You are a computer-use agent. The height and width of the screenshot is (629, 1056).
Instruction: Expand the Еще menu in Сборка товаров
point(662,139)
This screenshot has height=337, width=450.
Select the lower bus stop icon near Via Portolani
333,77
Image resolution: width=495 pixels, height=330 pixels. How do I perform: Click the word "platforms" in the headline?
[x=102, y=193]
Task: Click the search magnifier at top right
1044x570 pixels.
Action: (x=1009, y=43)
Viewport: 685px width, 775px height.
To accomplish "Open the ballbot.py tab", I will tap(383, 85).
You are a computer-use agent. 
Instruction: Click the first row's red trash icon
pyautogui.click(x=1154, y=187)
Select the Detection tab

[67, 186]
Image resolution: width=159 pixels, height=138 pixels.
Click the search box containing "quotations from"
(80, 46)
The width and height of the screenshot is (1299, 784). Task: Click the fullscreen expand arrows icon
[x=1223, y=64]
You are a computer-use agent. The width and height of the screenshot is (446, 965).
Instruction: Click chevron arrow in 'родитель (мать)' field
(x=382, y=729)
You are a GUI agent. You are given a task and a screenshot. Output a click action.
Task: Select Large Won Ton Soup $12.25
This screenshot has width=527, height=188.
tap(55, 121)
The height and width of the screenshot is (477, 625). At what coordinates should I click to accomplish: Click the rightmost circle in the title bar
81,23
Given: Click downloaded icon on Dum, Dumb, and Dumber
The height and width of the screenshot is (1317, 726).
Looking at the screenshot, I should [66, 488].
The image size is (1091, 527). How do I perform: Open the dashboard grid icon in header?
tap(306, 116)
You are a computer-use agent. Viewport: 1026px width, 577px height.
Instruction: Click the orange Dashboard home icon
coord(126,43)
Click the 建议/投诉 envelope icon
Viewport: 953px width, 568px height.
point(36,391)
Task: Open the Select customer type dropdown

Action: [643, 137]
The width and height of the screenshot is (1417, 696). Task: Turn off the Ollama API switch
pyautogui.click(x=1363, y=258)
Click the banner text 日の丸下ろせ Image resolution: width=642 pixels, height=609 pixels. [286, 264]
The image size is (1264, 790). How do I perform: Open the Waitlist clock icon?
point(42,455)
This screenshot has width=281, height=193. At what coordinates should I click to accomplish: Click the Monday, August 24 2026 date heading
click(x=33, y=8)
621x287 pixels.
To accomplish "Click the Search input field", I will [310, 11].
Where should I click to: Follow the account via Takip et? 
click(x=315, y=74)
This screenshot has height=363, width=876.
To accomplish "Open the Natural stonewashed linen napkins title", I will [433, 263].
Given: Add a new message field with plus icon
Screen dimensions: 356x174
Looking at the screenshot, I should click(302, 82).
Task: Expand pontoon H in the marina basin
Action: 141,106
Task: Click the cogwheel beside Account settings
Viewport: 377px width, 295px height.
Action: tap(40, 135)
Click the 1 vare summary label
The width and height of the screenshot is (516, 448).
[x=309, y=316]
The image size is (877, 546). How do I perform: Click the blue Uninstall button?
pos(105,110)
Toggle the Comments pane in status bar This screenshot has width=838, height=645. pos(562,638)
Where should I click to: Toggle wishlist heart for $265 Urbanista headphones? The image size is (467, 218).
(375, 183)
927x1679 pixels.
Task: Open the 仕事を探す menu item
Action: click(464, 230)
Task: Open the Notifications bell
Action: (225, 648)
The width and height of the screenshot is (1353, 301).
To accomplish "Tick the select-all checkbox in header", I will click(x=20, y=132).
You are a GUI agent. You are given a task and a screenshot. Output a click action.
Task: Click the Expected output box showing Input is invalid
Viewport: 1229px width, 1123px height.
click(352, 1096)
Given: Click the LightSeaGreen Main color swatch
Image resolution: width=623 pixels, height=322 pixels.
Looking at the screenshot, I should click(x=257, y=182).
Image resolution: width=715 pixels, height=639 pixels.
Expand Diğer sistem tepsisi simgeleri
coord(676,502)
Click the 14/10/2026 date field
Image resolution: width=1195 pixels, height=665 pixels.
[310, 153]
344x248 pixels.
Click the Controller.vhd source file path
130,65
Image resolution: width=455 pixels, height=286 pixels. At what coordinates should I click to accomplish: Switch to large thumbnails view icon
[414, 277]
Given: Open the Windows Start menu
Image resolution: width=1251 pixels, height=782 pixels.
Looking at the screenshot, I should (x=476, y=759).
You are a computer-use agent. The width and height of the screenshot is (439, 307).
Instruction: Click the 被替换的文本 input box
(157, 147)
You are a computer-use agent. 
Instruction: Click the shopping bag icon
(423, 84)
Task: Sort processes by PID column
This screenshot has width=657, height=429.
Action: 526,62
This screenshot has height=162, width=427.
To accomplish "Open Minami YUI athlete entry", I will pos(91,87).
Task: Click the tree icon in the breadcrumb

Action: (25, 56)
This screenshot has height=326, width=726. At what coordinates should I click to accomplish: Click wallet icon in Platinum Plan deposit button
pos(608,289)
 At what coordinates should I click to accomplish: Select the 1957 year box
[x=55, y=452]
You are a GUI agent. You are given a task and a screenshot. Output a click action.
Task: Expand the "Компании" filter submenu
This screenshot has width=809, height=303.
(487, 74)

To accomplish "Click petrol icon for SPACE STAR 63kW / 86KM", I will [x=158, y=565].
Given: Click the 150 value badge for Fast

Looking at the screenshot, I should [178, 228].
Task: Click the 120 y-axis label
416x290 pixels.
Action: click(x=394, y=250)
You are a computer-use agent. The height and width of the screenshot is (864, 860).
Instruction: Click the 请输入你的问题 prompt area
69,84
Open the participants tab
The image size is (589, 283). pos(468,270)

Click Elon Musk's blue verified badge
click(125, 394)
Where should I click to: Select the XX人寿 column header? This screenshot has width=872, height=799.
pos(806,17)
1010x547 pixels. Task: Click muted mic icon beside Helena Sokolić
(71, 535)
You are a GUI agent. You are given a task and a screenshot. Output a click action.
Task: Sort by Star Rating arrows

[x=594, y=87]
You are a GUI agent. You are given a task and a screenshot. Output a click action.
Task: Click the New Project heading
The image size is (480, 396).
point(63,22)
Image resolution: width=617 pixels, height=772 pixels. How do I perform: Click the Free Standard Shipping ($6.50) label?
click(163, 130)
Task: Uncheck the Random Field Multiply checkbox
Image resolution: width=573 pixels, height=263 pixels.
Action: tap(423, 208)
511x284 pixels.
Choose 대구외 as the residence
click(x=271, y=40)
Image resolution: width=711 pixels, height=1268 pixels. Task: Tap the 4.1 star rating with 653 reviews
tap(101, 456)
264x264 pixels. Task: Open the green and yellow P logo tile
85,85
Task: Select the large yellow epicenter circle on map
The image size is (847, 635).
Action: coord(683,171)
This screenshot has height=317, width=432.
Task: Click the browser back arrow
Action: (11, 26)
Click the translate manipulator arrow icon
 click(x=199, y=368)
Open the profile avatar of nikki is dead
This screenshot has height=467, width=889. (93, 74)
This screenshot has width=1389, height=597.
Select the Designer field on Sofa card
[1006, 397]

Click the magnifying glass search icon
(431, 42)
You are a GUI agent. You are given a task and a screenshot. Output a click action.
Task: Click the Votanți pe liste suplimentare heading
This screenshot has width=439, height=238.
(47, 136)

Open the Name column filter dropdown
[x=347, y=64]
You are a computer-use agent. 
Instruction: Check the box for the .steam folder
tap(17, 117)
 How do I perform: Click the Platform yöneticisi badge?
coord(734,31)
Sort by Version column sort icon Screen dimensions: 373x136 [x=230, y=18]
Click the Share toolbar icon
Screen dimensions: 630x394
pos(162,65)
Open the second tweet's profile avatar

================================

§ **Work to be completed**
Please repeat every entry, exactly as it was written.

§ **Answer to the problem**
You are a computer-use agent. The height and width of the screenshot is (629, 1056).
Instruction: Expand the Еще menu in Сборка товаров
point(662,139)
This screenshot has height=337, width=450.
Select the lower bus stop icon near Via Portolani
333,77
Image resolution: width=495 pixels, height=330 pixels. How do I perform: Click the word "platforms" in the headline?
[x=102, y=193]
Task: Click the search magnifier at top right
1044x570 pixels.
Action: (x=1009, y=43)
Viewport: 685px width, 775px height.
To accomplish "Open the ballbot.py tab", I will tap(383, 85).
You are a computer-use agent. 
Instruction: Click the first row's red trash icon
pyautogui.click(x=1154, y=187)
Select the Detection tab

[67, 186]
Image resolution: width=159 pixels, height=138 pixels.
Click the search box containing "quotations from"
(80, 46)
The width and height of the screenshot is (1299, 784). Task: Click the fullscreen expand arrows icon
[x=1223, y=64]
You are a computer-use agent. The width and height of the screenshot is (446, 965).
Instruction: Click chevron arrow in 'родитель (мать)' field
(x=382, y=729)
You are a GUI agent. You are given a task and a screenshot. Output a click action.
Task: Select Large Won Ton Soup $12.25
This screenshot has width=527, height=188.
tap(55, 121)
The height and width of the screenshot is (477, 625). At what coordinates should I click to accomplish: Click the rightmost circle in the title bar
81,23
Given: Click downloaded icon on Dum, Dumb, and Dumber
The height and width of the screenshot is (1317, 726).
Looking at the screenshot, I should [66, 488].
The image size is (1091, 527). How do I perform: Open the dashboard grid icon in header?
tap(306, 116)
You are a computer-use agent. Viewport: 1026px width, 577px height.
Instruction: Click the orange Dashboard home icon
coord(126,43)
Click the 建议/投诉 envelope icon
Viewport: 953px width, 568px height.
point(36,391)
Task: Open the Select customer type dropdown

Action: [643, 137]
The width and height of the screenshot is (1417, 696). Task: Turn off the Ollama API switch
pyautogui.click(x=1363, y=258)
Click the banner text 日の丸下ろせ Image resolution: width=642 pixels, height=609 pixels. [286, 264]
The image size is (1264, 790). How do I perform: Open the Waitlist clock icon?
point(42,455)
This screenshot has width=281, height=193. At what coordinates should I click to accomplish: Click the Monday, August 24 2026 date heading
click(x=33, y=8)
621x287 pixels.
To accomplish "Click the Search input field", I will [310, 11].
Where should I click to: Follow the account via Takip et? 
click(x=315, y=74)
This screenshot has height=363, width=876.
To accomplish "Open the Natural stonewashed linen napkins title", I will [433, 263].
Given: Add a new message field with plus icon
Screen dimensions: 356x174
Looking at the screenshot, I should click(302, 82).
Task: Expand pontoon H in the marina basin
Action: 141,106
Task: Click the cogwheel beside Account settings
Viewport: 377px width, 295px height.
Action: tap(40, 135)
Click the 1 vare summary label
The width and height of the screenshot is (516, 448).
[x=309, y=316]
The image size is (877, 546). How do I perform: Click the blue Uninstall button?
pos(105,110)
Toggle the Comments pane in status bar This screenshot has width=838, height=645. pos(562,638)
Where should I click to: Toggle wishlist heart for $265 Urbanista headphones? The image size is (467, 218).
(375, 183)
927x1679 pixels.
Task: Open the 仕事を探す menu item
Action: click(464, 230)
Task: Open the Notifications bell
Action: (225, 648)
The width and height of the screenshot is (1353, 301).
To accomplish "Tick the select-all checkbox in header", I will click(x=20, y=132).
You are a GUI agent. You are given a task and a screenshot. Output a click action.
Task: Click the Expected output box showing Input is invalid
Viewport: 1229px width, 1123px height.
click(352, 1096)
Given: Click the LightSeaGreen Main color swatch
Image resolution: width=623 pixels, height=322 pixels.
Looking at the screenshot, I should click(x=257, y=182).
Image resolution: width=715 pixels, height=639 pixels.
Expand Diğer sistem tepsisi simgeleri
coord(676,502)
Click the 14/10/2026 date field
Image resolution: width=1195 pixels, height=665 pixels.
[310, 153]
344x248 pixels.
Click the Controller.vhd source file path
130,65
Image resolution: width=455 pixels, height=286 pixels. At what coordinates should I click to accomplish: Switch to large thumbnails view icon
[414, 277]
Given: Open the Windows Start menu
Image resolution: width=1251 pixels, height=782 pixels.
Looking at the screenshot, I should (x=476, y=759).
You are a computer-use agent. The width and height of the screenshot is (439, 307).
Instruction: Click the 被替换的文本 input box
(157, 147)
You are a computer-use agent. 
Instruction: Click the shopping bag icon
(423, 84)
Task: Sort processes by PID column
This screenshot has width=657, height=429.
Action: 526,62
This screenshot has height=162, width=427.
To accomplish "Open Minami YUI athlete entry", I will pos(91,87).
Task: Click the tree icon in the breadcrumb

Action: (25, 56)
This screenshot has height=326, width=726. At what coordinates should I click to accomplish: Click wallet icon in Platinum Plan deposit button
pos(608,289)
 At what coordinates should I click to accomplish: Select the 1957 year box
[x=55, y=452]
You are a GUI agent. You are given a task and a screenshot. Output a click action.
Task: Expand the "Компании" filter submenu
This screenshot has width=809, height=303.
(487, 74)

To accomplish "Click petrol icon for SPACE STAR 63kW / 86KM", I will [x=158, y=565].
Given: Click the 150 value badge for Fast

Looking at the screenshot, I should [178, 228].
Task: Click the 120 y-axis label
416x290 pixels.
Action: click(x=394, y=250)
You are a computer-use agent. The height and width of the screenshot is (864, 860).
Instruction: Click the 请输入你的问题 prompt area
69,84
Open the participants tab
The image size is (589, 283). pos(468,270)

Click Elon Musk's blue verified badge
click(125, 394)
Where should I click to: Select the XX人寿 column header? This screenshot has width=872, height=799.
pos(806,17)
1010x547 pixels. Task: Click muted mic icon beside Helena Sokolić
(71, 535)
You are a GUI agent. You are given a task and a screenshot. Output a click action.
Task: Sort by Star Rating arrows

[x=594, y=87]
You are a GUI agent. You are given a task and a screenshot. Output a click action.
Task: Click the New Project heading
The image size is (480, 396).
point(63,22)
Image resolution: width=617 pixels, height=772 pixels. How do I perform: Click the Free Standard Shipping ($6.50) label?
click(163, 130)
Task: Uncheck the Random Field Multiply checkbox
Image resolution: width=573 pixels, height=263 pixels.
Action: tap(423, 208)
511x284 pixels.
Choose 대구외 as the residence
click(x=271, y=40)
Image resolution: width=711 pixels, height=1268 pixels. Task: Tap the 4.1 star rating with 653 reviews
tap(101, 456)
264x264 pixels. Task: Open the green and yellow P logo tile
85,85
Task: Select the large yellow epicenter circle on map
The image size is (847, 635).
Action: coord(683,171)
This screenshot has height=317, width=432.
Task: Click the browser back arrow
Action: (11, 26)
Click the translate manipulator arrow icon
 click(x=199, y=368)
Open the profile avatar of nikki is dead
This screenshot has height=467, width=889. (93, 74)
This screenshot has width=1389, height=597.
Select the Designer field on Sofa card
[1006, 397]

Click the magnifying glass search icon
(431, 42)
You are a GUI agent. You are given a task and a screenshot. Output a click action.
Task: Click the Votanți pe liste suplimentare heading
This screenshot has width=439, height=238.
(47, 136)

Open the Name column filter dropdown
[x=347, y=64]
You are a computer-use agent. 
Instruction: Check the box for the .steam folder
tap(17, 117)
 How do I perform: Click the Platform yöneticisi badge?
coord(734,31)
Sort by Version column sort icon Screen dimensions: 373x136 [x=230, y=18]
Click the Share toolbar icon
Screen dimensions: 630x394
pos(162,65)
Open the second tweet's profile avatar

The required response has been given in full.